» TAREAS POR HACER:
A - Según el texto sobre la amiga, ¿a qué edad se hicieron amigas?
B - Saca del texto sobre la amiga el trozo que empieza donde aparece "Ahora que sigo" y termina después de "o compartirnos alegrías.", sin cambiar nada.

--- FRAGMENTO DE PÁGINA ---

Ahora que sigo transitando el duelo por la muerte de mi amiguita las comprendo y las comparto. 

La última vez que nos abrazamos las dos sabíamos perfectamente que era nuestra despedida. Ella me hizo prometerle que no me iba a "afligir tanto" y a veces creo que no le estoy cumpliendo, porque sí me aflijo y con frecuencia lloro su partida aun sin resignación. 

Me cuesta aceptar que ya no está a la distancia de un chat, de una llamada o de tomar un avión; de la necesidad de contarle cualquier proyecto, preocupación o compartirnos alegrías. 

Fuimos amigas desde los 13 años, y desde entonces y aunque ella era menor que yo unos meses, adoptó siempre hacia mí un amor protector. Me escuchaba con sinigual atención, me entendía, me ayudaba a buscar soluciones o respuestas, quería sanar mis tristezas, me alentaba, me recordaba mis logros -con frecuencia desapercibidos para mí-, me admiraba y disfrutaba como nadie de mis ocurrencias y locuras para hacerla siempre reir. Pero quizás, lo más impresionante de nuestra conexión es que mi amiga me sentía. Podíamos pasar días sin hablarnos pero si yo estaba triste o estresada ella aparecía fijo de la nada con un "¿Amiguita cómo estás?.

Nuestras charlas empezaron en el colegio en Barranquilla, junto a otro grupo de amigas, hermanas de la vida con quienes fuimos y somos inseparables. En su cuarto, subidas en una litera, entre cuadernos, tareas e historias iniciamos una amistad sincera que se prolongó durante 40 años. Yo le ayudaba a veces con el inglés y ella me hacía todas las tareas de dibujo.

Pasamos juntas por las duras y las maduras. Ella fue madre temprano y a nuestros 18 - 19 años, en nuestra época de universidad, andábamos con un bebé a bordo caminando por Chapinero en Bogotá o Envigado en Antioquia. Para conseguir unos pesos de más -que siempre nos faltaban-, vendíamos la ropa que ya no nos poníamos en tiendas de ropa usada. Arrastrábamos unas bolsas más pesadas que nosotras, mientras llorábamos de la risa de ver la una a la otra con su bulto a cuestas.

--- MATERIAL DE CONSULTA ---

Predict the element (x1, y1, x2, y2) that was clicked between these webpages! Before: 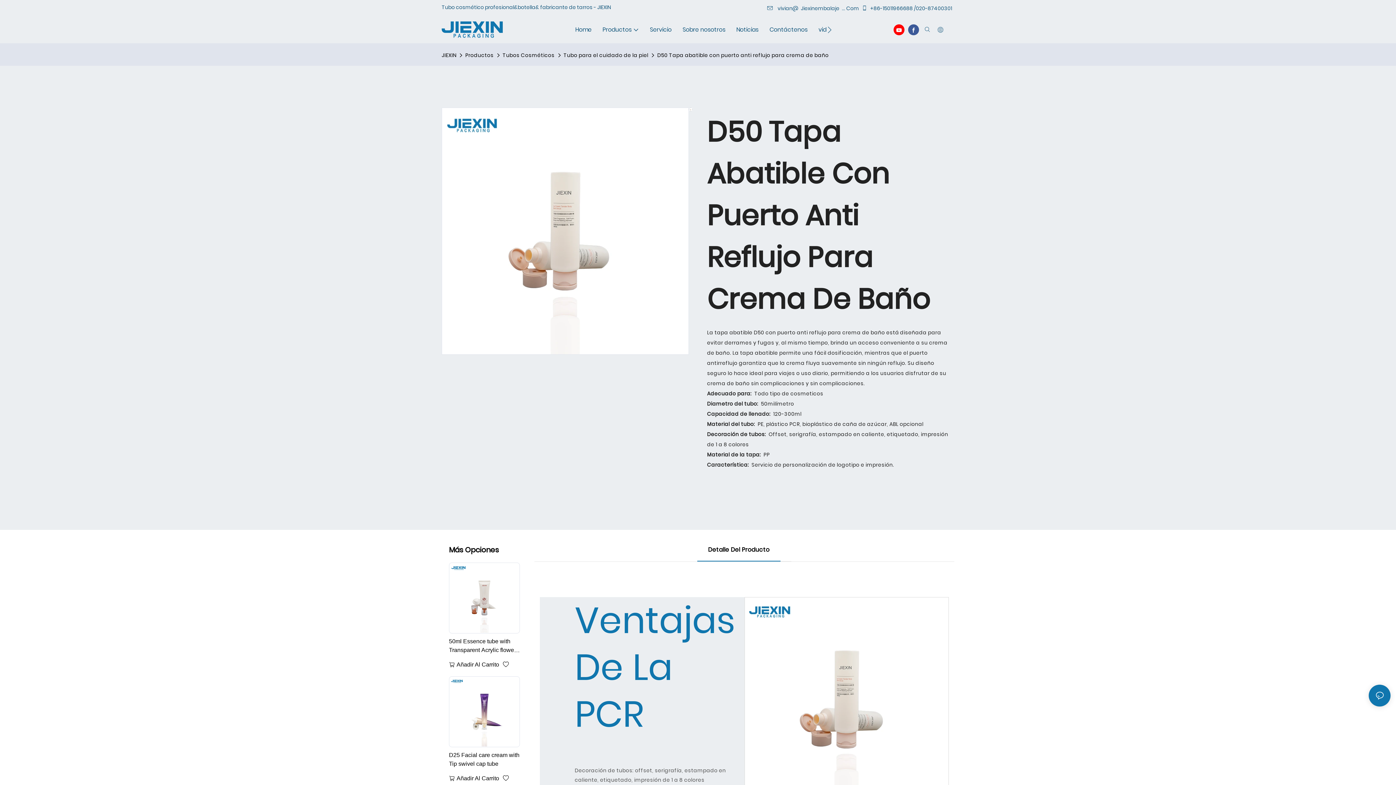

---

» RESPUESTAS DEL EJERCICIO:
A - A los 13 años.

B -
Ahora que sigo transitando el duelo por la muerte de mi amiguita las comprendo y las comparto. 

La última vez que nos abrazamos las dos sabíamos perfectamente que era nuestra despedida. Ella me hizo prometerle que no me iba a "afligir tanto" y a veces creo que no le estoy cumpliendo, porque sí me aflijo y con frecuencia lloro su partida aun sin resignación. 

Me cuesta aceptar que ya no está a la distancia de un chat, de una llamada o de tomar un avión; de la necesidad de contarle cualquier proyecto, preocupación o compartirnos alegrías.